Peptide and Protein Quantification (legacy Byologic®)
Identified proteins are quantified and compared across samples or fractions by the Quan node (Byologic). The two parameters that may need to be modified in the Byos workflow quan node are:
- Advanced Proteins: The default setting of [auto decoys=2] means that all proteins that are ranked above the 2nd decoy protein hit will be included in the results. The user can increase this value up to 100 to include low scoring proteins in the results.
- MS extract options -> m/z Window (ppm): This is the width of the integration window around a single isotope (shown as a pink area in MS1 plot). Typical values are 15-20 ppm for 15-120k resolution instruments, 25-50 ppm for lower resolution.
Inspecting Results and Creating Reports
When the analysis is completed, Byos opens up an inspection view and the corresponding report as tabs within the Byos window. The inspection view includes MS/MS, MS1, and XIC plots, as well as a comprehensive list of identified peptides, proteins, raw files and other project information. The meaningful output for HCP analysis including most filters are in the report view.
The HCP report template is configured to sum the XICs of the top 3 most intense peptides per protein. This behavior may be modified by applying filters to the “Peptide Ranking” column. For example, if the user chooses 1, 2, and 3, the top 3 peptides will be included/displayed in the pivot table.
Proteins with less than 3 peptides identified may give false abundance values. These proteins are removed from the report by default via the filter applied to the “Number of peptides” column. The filter can be removed by checking values 1 and 2.

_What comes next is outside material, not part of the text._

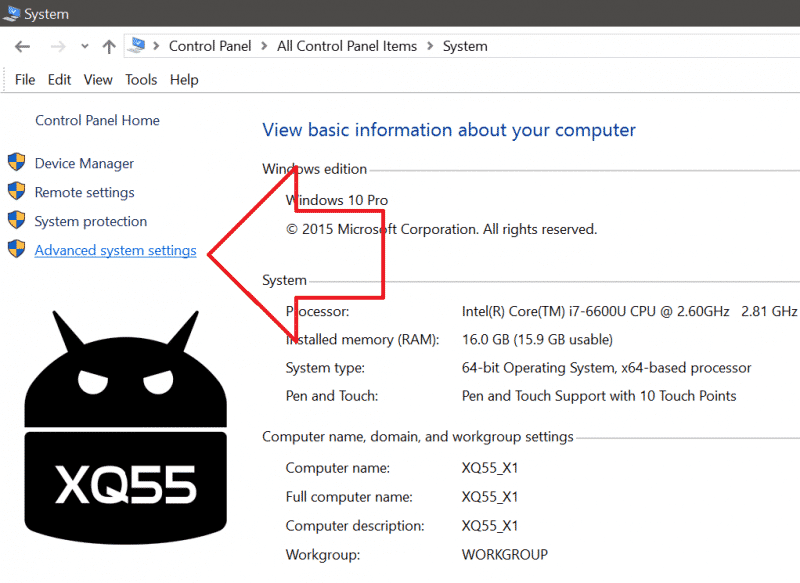Go to Control Panel Home

97,120
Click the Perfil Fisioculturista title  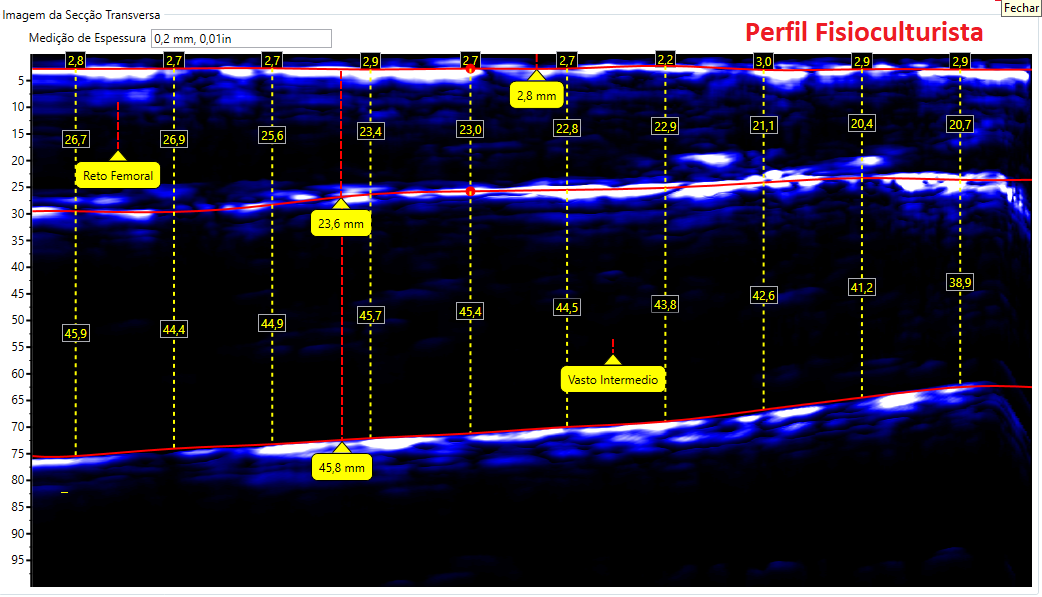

Example HCP data in tabular form:
The same data represented as an error bar chart, excluding the therapeutic product:
If one would like to include spectrum and XIC images in the report, click “Tabs -> Add Plots”. This step can take a few minutes depending on the number of peptides included in the analysis.

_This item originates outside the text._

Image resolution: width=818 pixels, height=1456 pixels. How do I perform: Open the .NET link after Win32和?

Hide configuration fields before exporting.
Click “File->Export->Export to PDF…” to generate a single .pdf file including all of the tabs.

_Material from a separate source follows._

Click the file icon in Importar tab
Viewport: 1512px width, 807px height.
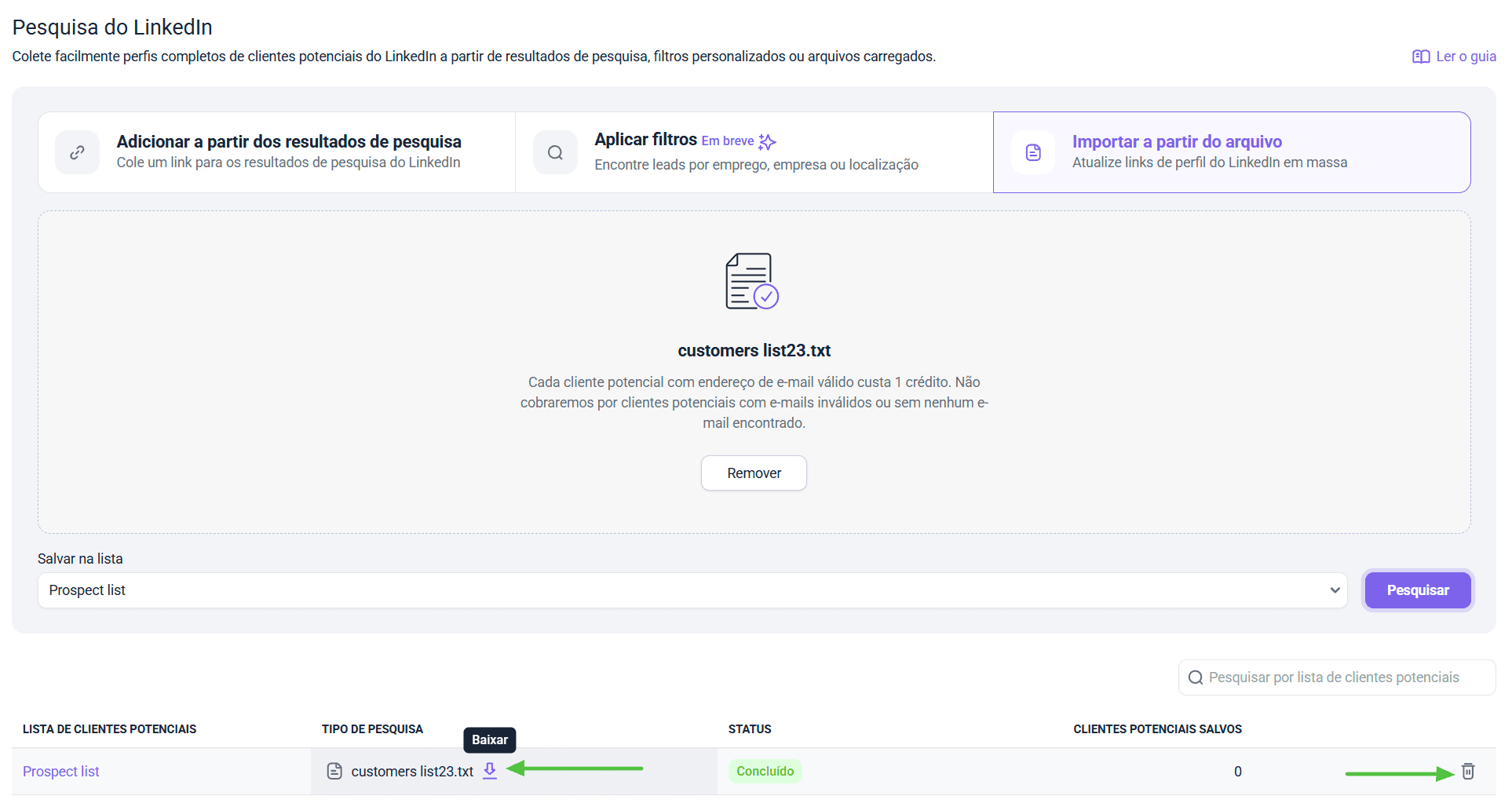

Using a less purified sample as a basis for an HCP project
Very low concentration peptides frequently elude identification either because the mass spectrometer did not trigger during their elution, or an obtained MS/MS spectrum was of insufficient quality. Consequently, one strategy to employ for HCP analysis is to include in the Byos project one or more less purified samples, with higher amounts of HCPs. Peptides from these more abundant proteins will generally provide robust identifications. For the most highly purified sample, it is worthwhile to perform a Byonic analysis. Importantly, XICs can still be produced in those cases of missing identification by using the Byologic function: “Edit Menu -> In-silico Peptides -> Add Missing Via Existing Peptides”. When inspecting, be sure to note consistent elution characteristics of a low concentration sample with a higher HCP concentration sample.